Q: Up until 20 years ago, I donated blood regularly and had no problems doing that. At that same time, I was diagnosed with an acute case of idiopathic thrombocytopenia purpura. Well, I spent time in the hospital, was on prednisone, and a few mild episodes followed. At that time my hematologist advised that I should not give blood but that was a long time ago. Now when I see pleas for blood donors, I wonder if I can donate once again. I know it won’t bother me, but I don’t want to go through the donation process if they won’t use my blood based on the fact that I’ve had a blood disorder in the past.
Any stats you may be able to find on the chances I will have a recurrence of IPT would be appreciated. I am a 48-year-old female Caucasian. My only health issues have been gestational diabetes, high cholesterol for which I take a statin and back surgery seven years ago for a herniated disk.
A: ITP results from low platelet levels, the cells that help blood clot. The condition can lead to easy bleeding and bruising. Individuals of all ages can develop ITP. When it occurs in children, it is often following a viral infection, with the child most commonly recovering completely without treatment. However, when an adult develops ITP, the disorder may be chronic.
Symptoms may include spontaneous nosebleeds, purpura (excessive bruising), gums that bleed following hard brushing or dental work, blood in the stool, fatigue, and more. The treatment provided provided will depend on a person’s age, his or her platelet count, and symptoms that present. Serious cases may respond well to medication, while more extreme cases may require surgery.
While the exact cause for ITP isn’t fully known or understood, it is known to be a malfunction of the immune system that incorrectly attacks platelets. Antibodies are produced by our immune system. They attach to platelets and earmark them for destruction. The spleen recognizes those antibodies and removes the platelets from the system, resulting in a case of mistaken identity . A normal platelet count is commonly higher than 150,000 per microliter of circulating blood. The individual with ITP may have a count lower than 20,000 and when that number falls below 10,000, the risk of internal bleeding is elevated dramatically. In fact, an internal bleed is the greatest problem known – particularly when it occurs into the brain.
Depending on the severity of each case, medications such as corticosteroids should help raise the platelet count. Hopefully the first round will be effective, since the long-term use of steroids comes with its own set of issues. Other treatment might include intravenous immune globulin, thrombopoietin receptor agonists, biologic therapy and ultimately splenectomy which is removal of the spleen.
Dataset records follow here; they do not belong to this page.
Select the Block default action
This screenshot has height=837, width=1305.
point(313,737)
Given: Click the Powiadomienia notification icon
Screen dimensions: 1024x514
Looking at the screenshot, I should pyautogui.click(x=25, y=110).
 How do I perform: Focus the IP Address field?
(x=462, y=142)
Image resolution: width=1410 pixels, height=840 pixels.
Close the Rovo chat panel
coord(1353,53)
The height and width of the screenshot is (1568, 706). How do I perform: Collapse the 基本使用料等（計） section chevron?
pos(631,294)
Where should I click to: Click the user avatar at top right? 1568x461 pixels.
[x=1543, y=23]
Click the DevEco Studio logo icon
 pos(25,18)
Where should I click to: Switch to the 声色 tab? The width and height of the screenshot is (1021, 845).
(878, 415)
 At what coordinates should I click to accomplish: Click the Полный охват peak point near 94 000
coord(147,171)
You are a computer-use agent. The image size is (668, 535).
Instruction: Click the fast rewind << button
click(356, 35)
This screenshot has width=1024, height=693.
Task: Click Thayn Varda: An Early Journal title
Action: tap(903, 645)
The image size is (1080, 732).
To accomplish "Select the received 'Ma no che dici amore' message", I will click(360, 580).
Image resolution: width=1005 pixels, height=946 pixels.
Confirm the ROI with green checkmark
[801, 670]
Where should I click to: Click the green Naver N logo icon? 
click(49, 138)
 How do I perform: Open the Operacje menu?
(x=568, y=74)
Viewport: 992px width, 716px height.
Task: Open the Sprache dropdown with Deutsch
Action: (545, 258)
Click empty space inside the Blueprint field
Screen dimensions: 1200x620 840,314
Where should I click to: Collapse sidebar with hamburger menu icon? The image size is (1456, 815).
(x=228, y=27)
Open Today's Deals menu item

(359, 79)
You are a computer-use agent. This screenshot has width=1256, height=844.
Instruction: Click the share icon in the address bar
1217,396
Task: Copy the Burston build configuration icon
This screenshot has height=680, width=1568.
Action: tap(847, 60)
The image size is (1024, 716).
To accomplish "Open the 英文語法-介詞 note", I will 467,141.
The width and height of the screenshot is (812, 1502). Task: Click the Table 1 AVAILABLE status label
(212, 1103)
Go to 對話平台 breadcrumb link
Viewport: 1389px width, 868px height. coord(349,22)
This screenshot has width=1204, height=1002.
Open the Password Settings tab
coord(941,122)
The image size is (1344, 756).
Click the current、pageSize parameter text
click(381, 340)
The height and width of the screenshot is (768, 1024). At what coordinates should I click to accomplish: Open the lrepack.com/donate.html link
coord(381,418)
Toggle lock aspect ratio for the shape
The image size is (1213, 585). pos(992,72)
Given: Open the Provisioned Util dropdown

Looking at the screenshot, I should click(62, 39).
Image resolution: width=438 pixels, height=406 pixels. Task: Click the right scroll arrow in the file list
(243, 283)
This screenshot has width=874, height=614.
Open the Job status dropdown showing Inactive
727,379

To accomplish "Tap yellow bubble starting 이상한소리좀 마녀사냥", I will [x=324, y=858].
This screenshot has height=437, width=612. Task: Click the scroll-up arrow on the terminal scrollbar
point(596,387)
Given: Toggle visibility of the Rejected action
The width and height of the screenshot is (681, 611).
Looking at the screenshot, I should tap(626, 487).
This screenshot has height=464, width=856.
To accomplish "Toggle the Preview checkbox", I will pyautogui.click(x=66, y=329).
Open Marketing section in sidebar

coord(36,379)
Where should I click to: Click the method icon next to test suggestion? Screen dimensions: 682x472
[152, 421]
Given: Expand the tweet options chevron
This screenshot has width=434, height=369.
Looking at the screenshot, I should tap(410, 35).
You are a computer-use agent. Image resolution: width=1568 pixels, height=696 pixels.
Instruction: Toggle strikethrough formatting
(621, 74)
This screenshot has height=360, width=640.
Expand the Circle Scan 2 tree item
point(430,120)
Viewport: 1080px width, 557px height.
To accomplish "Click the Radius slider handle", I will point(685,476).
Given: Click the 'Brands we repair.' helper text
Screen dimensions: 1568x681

When it comes to blood donation, because it has been so many years and I am interpreting your platelet count is now normal, and because the problem is idiopathic, meaning there is likely no known cause for the occurrence, you may be able to donate. However, there are differing schools of thought on the subject. Sloan Kettering indicates an individual may donate if he or she had a history of ITP as a child (prior to the age of 11) with no residual effects. Another source, however, indicates you cannot because you may have antibodies that would effect other platelets in the recipient’s blood. I recommend you speak with the Red Cross center nearest you for clarification. Good luck.